- The evacuations from Quneitra came after a Russia-brokered agreement was reached to see rebels hand over the territory to the Syrian regime
- The Syrian Observatory for Human Rights monitor said the first convoy to reach Morek transported around 2,800 people
MOREK: Hundreds of rebels and their families evacuated from southern Syria after a deal was struck with the regime arrived Saturday in the country’s northwest, an AFP correspondent said.
The evacuations from Quneitra, which borders the Israeli-annexed Golan Heights, came after a Russia-brokered agreement was reached earlier this week to see rebels hand over the territory to the Syrian regime.
Around 50 buses transporting fighters and their families reached the Morek transit route in the north of Hama province, which links regime and rebel-held territories, an AFP correspondent at the scene said.
The Syrian Observatory for Human Rights monitor said the first convoy to reach Morek transported around 2,800 people.
They were to be transferred to other buses run by local NGOs, before traveling further north to temporary camps in rebel-held areas in Idlib and Aleppo provinces, the Britain-based monitor said.
“More than half of the evacuees are women and children,” said Observatory head Rami Abdel Rahman.
“A second wave of departures is expected from Quneitra,” he added.
The evacuations follow a deadly regime offensive on Quneitra, a thin, crescent-shaped province that lies along the buffer zone with the Israel-occupied Golan to the west.
The rebel surrender negotiated by Russia, a vital regime ally, also saw fighters hand over heavy and medium weapons and return government institutions to the area.
Syrian forces launched their southern offensive on June 19, targeting the province of Daraa before turning their attention to neighboring Quneitra.

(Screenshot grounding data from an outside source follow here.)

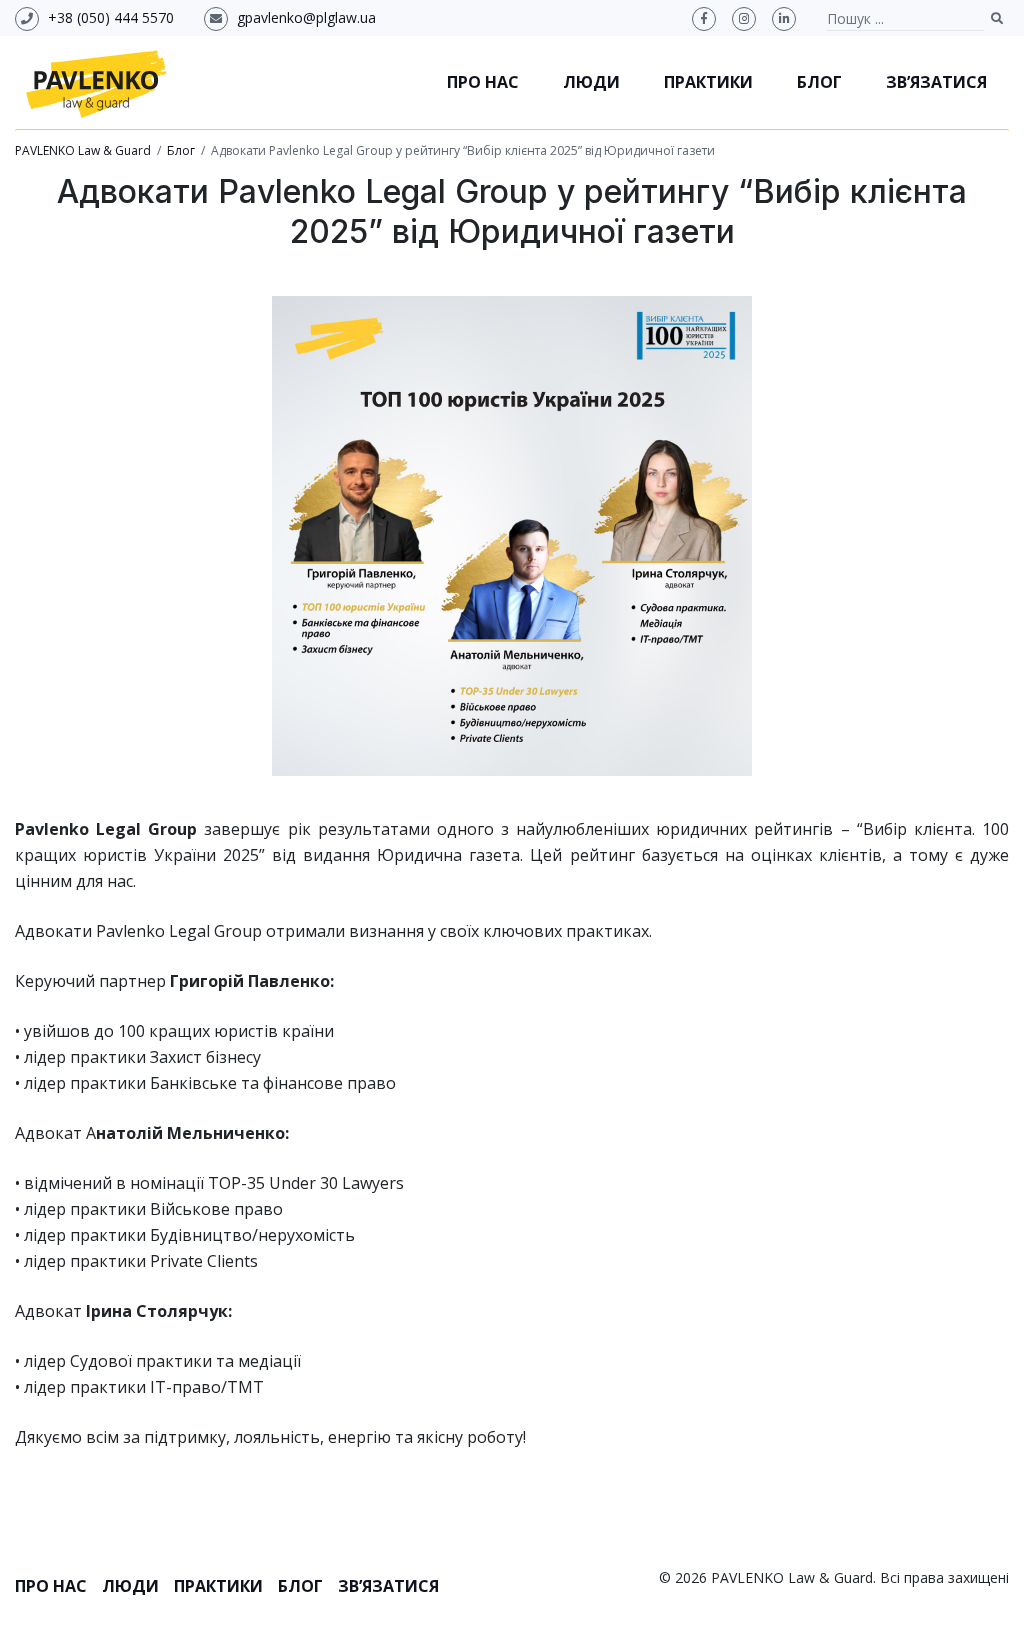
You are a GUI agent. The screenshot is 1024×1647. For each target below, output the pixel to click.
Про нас (483, 82)
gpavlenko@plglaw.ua (306, 17)
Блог (819, 82)
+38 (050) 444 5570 (111, 17)
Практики (708, 82)
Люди (591, 82)
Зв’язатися (936, 82)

With a mix of military power and negotiated surrenders, President Bashar Assad’s troops this month captured more than 90 percent of Daraa, where protests against him first erupted in 2011.
Regime forces backed by Russia have continued their campaign in Daraa, aiming to retake areas still controlled by the Daesh group.
On Friday 11 children were among 26 civilians killed in air strikes which hit several towns in the area, the Observatory said, while raids continued on Saturday.
Syria’s conflict has killed more than 350,000 people and displaced millions since it began in 2011 with a brutal government crackdown on protesters.